School is out
A bifurcation of views about maths:
Those who can and those who can’t?
Or those who can, and those who can’t YET?
My own schooling occurred at the tail end of an era when schools functioned largely to sort students according to future work paths; for example, to identify and prepare the relatively small cohort of people headed to university, students who would be given access to special privilege in the professions. Mathematics curriculum was divided up into sub-disciplines (geometry, trigonometry, and algebra were taught as separate subjects). In retrospect this now seems bizarre, since it removes or undermines the possibility of seeing mathematics as a connected, interrelated and unified set of ideas and methods. It certainly was not designed to emphasise the idea of bringing different kinds of mathematical analysis to bear on real-world problems.
I must have been right in the vanguard of the explosion of mass secondary schooling, when class sizes and retention rates really began to climb. Government policy was clearly aimed at rapidly increasing the number of teachers (e.g. introduction of education department studentships to supplement the commonwealth scholarship program) to cater for the increase in student numbers. Training for secondary school teachers had earlier not been particularly rigorous, involving for the lucky ones a degree and then a post-grad diploma, but new integrated teacher ed courses were also established. Teacher unions were working very hard to ensure new teachers were properly trained (the 'control of entry' industrial campaigns) and international recruitment was in full swing, with many new teachers arriving from the USA and UK.

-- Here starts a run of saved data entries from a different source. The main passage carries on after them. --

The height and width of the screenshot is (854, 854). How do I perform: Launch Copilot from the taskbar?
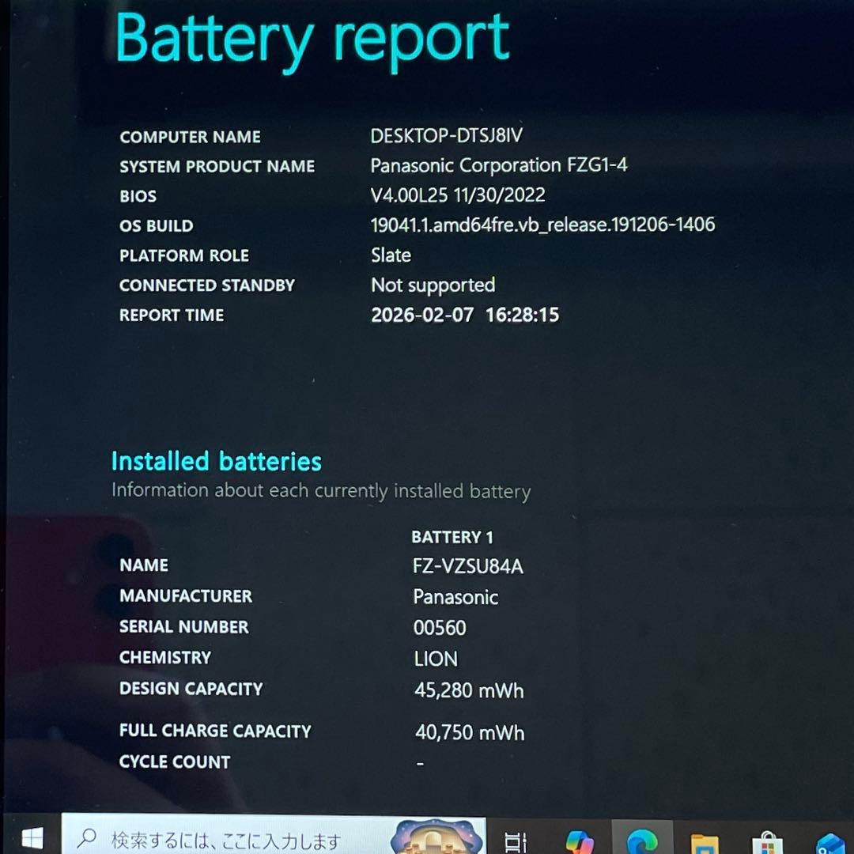(x=580, y=841)
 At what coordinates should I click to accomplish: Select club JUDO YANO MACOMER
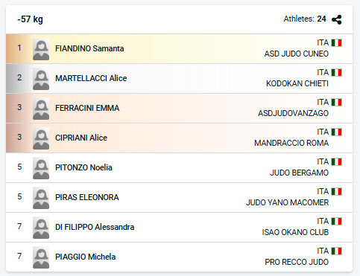pos(287,202)
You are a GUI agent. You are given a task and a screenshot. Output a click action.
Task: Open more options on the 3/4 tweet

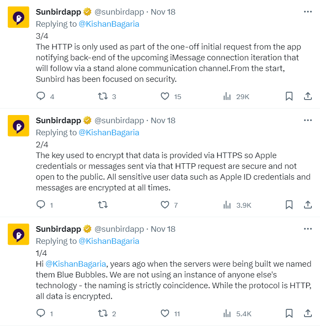[307, 12]
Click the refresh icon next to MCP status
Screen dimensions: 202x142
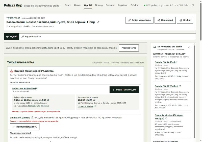(x=193, y=5)
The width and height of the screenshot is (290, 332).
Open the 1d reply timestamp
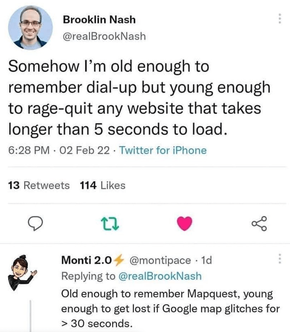coord(206,260)
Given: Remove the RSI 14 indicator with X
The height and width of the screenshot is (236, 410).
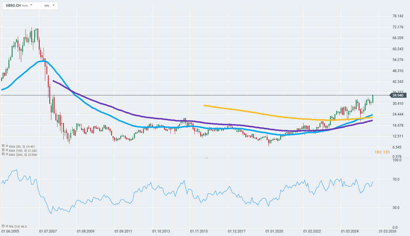Looking at the screenshot, I should [x=7, y=226].
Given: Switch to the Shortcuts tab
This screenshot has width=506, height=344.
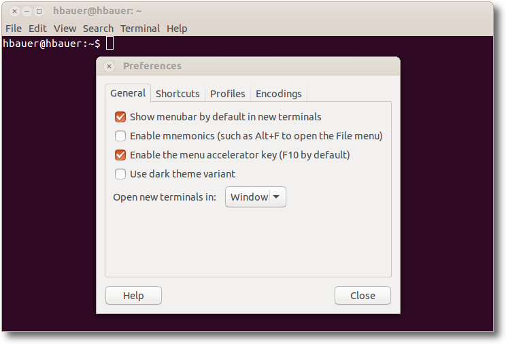Looking at the screenshot, I should [178, 94].
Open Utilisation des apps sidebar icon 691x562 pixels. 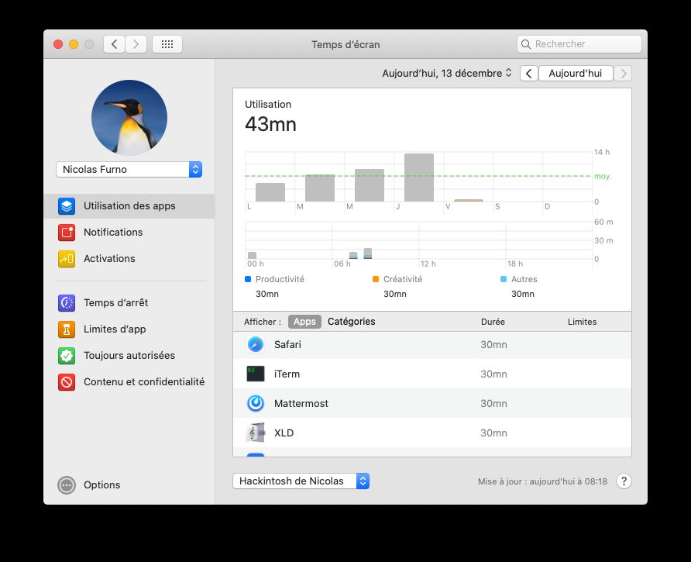pos(67,206)
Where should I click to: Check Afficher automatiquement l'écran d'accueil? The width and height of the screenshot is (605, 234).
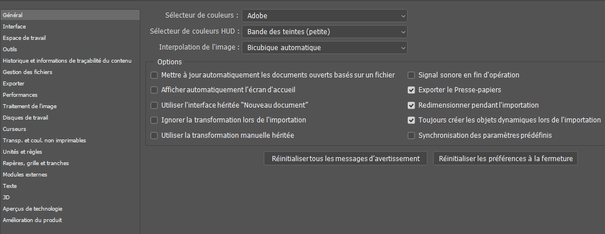click(154, 90)
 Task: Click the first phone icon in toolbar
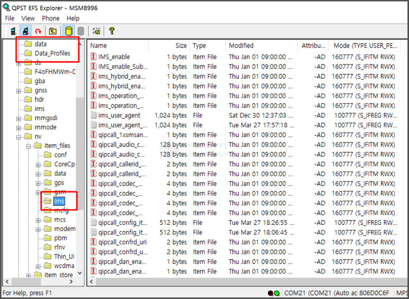(13, 31)
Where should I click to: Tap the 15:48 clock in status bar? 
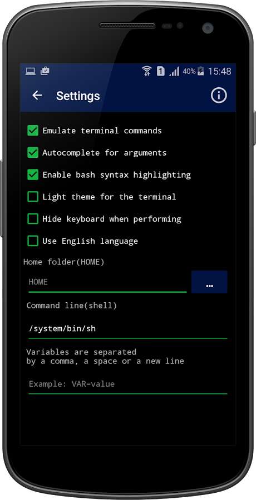coord(220,71)
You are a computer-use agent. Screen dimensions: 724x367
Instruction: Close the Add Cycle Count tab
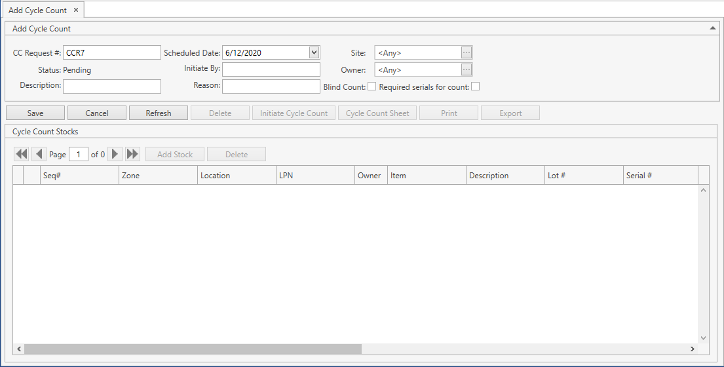pyautogui.click(x=76, y=10)
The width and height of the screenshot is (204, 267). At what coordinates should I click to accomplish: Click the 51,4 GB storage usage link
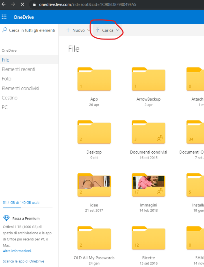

In the late 1960s and early 1970s, new secondary schools were starting up everywhere to accommodate the increasing school population (perhaps mostly reflecting the reality of baby boomer population growth but recognising that these kids needed to be in school, and to be there for as long as possible). Some mathematics teachers were exploring different ways of pursuing their craft. Curriculum changes meant integrated mathematics courses up to Year 10 level became the norm. There was an explosion of teachers infected by the progressive education movements of the 60s and 70s who began thinking about the importance of promoting conceptual understanding through activity-based teaching approaches. But the textbook industry acquired and retained a tight grip, trying to provide teachers with a script for which they (schools) would pay.
Two pedagogical strands emerged -- one with an emphasis on traditional mathematical content, sticking to text book exercises as the main activity, and this seemed particularly relevant to the well-motivated students who seemed able to cope with the status quo, connecting to the older idea about there being a small group deserving of the ripest fruits; and another strand that looked to programs and approaches typified by Reality in Mathematics Education (RIME) materials that were in part a response seen as appropriate or necessary for students not particularly well-motivated, and those needing more active guidance to further their learning. Commonwealth Innovations Grants flowed freely to support the introduction of change in teaching and learning. Task Centres were established in several Victorian Primary Schools. The Victorian Ministry of Education employed squadrons of mathematics consultants who provided professional development programs around the State. This 'more progressive' strand saw conceptual understanding, practical application of mathematics, using the environment to source mathematics and to motivate an interest in applying mathematical ideas, as central elements of the effective performance of teaching duties. This same bifurcation persists.
One important philosophical division underpins these two strands (it infects both to some degree - it might even be an independent division) namely, whether or not people believe there are 'maths people' and 'not maths people' when it comes to school-level mathematics. One of the most damaging attitudes held by one side of this division is the idea that some students are essentially incapable of developing their mathematical capabilities. The alternative to this is the view that everyone is capable of learning anything they turn their minds to -- the question is what will be an effective teaching/learning algorithm for that individual to learn that thing.
With the dramatically increased Year 12 retention rates making themselves evident in the 1980s, and with increasing numbers of back-door approaches to giving kids not in the traditional top university-headed streams access to that path, several Australian States (Victoria in particular) invested money and effort in reviewing the structure and arrangements of senior school curriculum. Separate technical schools were abolished as part of a rearrangement that removed structural divisions within the State education system, and that aimed at providing all students with an education (including a mathematics education) that would give them access to the fullest possible range of post-school options. The senior mathematics curriculum was redesigned in a particularly creative way that attempted to achieve two fundamental things: first, it provided new pathways for a wide range of students; and second it introduced into the formal high-stakes assessment system assessment arrangements that put problem solving and modelling, and investigative projects, front and centre. This supported the generation of a host of new teaching and learning materials and resources, and an explosion of professional development activities for mathematics teachers that helped them explore their craft in new ways. These developments had big spin-off benefits at the earlier levels of schooling where teachers saw the need to prepare students for the kinds of mathematical thinking and activity that would be required when they reached the last two years of secondary school.